Which lines in the records below contain the string "Expand", with case counting? Return each of those lines in full.

================================

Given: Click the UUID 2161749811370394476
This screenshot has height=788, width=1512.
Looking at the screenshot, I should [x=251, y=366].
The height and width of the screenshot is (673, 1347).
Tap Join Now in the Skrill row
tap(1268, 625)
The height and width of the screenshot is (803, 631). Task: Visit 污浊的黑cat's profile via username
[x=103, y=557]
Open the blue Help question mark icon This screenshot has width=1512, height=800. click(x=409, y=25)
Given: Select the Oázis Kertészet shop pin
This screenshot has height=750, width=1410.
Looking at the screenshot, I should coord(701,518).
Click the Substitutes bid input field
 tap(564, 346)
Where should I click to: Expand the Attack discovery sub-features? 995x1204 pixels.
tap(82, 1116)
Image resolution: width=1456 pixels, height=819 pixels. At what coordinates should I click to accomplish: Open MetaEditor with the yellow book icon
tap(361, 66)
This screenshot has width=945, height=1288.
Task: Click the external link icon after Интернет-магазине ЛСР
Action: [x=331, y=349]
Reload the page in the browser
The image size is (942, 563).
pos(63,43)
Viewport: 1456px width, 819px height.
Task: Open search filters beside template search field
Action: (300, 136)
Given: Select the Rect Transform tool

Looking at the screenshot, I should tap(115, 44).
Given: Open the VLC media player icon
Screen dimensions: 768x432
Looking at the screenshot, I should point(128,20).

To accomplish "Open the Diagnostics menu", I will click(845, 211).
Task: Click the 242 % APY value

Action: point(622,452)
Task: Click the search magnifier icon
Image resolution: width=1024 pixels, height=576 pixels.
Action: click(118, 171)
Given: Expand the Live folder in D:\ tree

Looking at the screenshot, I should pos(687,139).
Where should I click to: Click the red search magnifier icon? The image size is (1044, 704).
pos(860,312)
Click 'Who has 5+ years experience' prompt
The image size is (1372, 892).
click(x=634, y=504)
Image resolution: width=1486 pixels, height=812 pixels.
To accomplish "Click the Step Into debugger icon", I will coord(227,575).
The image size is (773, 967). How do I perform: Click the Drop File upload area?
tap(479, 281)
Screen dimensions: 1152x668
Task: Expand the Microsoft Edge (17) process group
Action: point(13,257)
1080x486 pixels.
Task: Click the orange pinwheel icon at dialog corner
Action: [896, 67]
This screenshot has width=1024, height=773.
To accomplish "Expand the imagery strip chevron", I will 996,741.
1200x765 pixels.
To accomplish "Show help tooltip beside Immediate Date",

================================

THE OUTPUT>
Where should I click to: Expand the Attack discovery sub-features? 995x1204 pixels.
Given: Expand the Live folder in D:\ tree
Task: Expand the Microsoft Edge (17) process group
To accomplish "Expand the imagery strip chevron", I will 996,741.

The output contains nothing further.